→ **WHAT YOU WILL DO**
Return all lines of the listing below that carry the word "computer".

====== DATA PROVIDED

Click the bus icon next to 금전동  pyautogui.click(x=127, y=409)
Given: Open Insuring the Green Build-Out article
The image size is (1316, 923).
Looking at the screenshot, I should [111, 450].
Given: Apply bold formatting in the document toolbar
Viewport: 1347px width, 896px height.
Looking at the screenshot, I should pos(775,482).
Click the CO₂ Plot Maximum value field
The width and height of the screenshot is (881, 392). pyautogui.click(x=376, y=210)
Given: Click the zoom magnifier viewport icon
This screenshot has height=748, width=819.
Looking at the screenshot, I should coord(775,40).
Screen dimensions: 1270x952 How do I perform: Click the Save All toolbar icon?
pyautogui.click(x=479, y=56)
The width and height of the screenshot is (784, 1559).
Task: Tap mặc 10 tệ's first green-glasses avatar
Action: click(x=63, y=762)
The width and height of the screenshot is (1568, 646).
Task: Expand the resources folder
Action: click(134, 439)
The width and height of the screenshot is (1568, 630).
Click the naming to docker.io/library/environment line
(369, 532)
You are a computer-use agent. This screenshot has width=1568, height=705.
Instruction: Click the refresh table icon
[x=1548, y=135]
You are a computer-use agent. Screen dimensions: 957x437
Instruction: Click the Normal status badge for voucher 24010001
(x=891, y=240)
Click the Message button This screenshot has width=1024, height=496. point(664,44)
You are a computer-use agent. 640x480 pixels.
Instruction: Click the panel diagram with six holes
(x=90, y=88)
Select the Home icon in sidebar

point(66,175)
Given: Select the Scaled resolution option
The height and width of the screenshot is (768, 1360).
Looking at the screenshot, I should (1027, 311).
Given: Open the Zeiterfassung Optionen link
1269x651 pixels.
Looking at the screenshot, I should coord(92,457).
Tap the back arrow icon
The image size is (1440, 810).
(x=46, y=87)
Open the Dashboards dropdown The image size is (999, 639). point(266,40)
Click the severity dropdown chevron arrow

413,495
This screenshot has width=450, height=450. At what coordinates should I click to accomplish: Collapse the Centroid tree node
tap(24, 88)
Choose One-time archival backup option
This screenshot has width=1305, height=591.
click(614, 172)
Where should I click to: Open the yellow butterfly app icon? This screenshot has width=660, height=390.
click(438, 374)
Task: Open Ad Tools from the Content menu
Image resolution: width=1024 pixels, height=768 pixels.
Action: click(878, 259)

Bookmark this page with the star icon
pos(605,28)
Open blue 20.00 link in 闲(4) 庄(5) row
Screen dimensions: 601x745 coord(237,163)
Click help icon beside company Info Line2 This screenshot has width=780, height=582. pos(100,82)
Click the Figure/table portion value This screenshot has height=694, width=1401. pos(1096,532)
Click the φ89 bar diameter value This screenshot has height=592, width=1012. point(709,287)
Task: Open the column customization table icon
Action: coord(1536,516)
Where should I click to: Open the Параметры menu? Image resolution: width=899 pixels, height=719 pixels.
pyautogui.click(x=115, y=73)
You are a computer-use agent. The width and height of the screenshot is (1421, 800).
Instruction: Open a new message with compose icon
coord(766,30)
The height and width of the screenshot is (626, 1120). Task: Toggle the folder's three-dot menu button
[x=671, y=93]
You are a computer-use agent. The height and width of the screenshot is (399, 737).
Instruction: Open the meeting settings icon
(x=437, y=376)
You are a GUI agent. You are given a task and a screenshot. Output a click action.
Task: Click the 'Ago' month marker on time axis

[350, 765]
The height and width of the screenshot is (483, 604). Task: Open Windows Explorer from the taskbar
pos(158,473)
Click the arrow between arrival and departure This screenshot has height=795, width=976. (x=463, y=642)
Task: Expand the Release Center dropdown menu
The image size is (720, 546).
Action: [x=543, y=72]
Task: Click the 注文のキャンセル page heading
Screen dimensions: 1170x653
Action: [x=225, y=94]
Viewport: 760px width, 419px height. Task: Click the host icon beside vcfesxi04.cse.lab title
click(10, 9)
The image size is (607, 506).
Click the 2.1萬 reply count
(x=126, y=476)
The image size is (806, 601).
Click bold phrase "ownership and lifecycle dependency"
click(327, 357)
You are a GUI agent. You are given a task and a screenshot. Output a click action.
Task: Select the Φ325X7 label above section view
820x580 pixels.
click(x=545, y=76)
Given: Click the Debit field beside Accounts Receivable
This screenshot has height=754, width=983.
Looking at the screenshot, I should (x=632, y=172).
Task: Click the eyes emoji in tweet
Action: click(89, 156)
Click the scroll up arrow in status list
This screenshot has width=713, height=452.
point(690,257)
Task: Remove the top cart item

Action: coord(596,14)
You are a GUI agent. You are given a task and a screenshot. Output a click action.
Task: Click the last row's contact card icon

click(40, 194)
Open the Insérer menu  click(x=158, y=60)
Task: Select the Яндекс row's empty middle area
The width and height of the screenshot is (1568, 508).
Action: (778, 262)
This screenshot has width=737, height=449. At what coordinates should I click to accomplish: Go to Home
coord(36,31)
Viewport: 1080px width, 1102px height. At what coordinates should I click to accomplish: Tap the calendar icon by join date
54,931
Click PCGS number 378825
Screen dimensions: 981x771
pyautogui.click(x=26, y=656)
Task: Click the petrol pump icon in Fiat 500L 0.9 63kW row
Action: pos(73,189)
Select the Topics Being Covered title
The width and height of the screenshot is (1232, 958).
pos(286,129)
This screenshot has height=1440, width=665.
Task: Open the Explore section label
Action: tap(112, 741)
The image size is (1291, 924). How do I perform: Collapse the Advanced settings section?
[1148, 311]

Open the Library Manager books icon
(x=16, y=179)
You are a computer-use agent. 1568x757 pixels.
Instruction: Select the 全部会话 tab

============

→ **YOUR RESPONSE**
You are a computer-use agent. This screenshot has width=1568, height=705.
You are a computer-use agent. Screen dimensions: 957x437
You are a computer-use agent. 640x480 pixels.
You are a computer-use agent. The width and height of the screenshot is (1421, 800).
You are a computer-use agent. The height and width of the screenshot is (399, 737).
You are a computer-use agent. 1568x757 pixels.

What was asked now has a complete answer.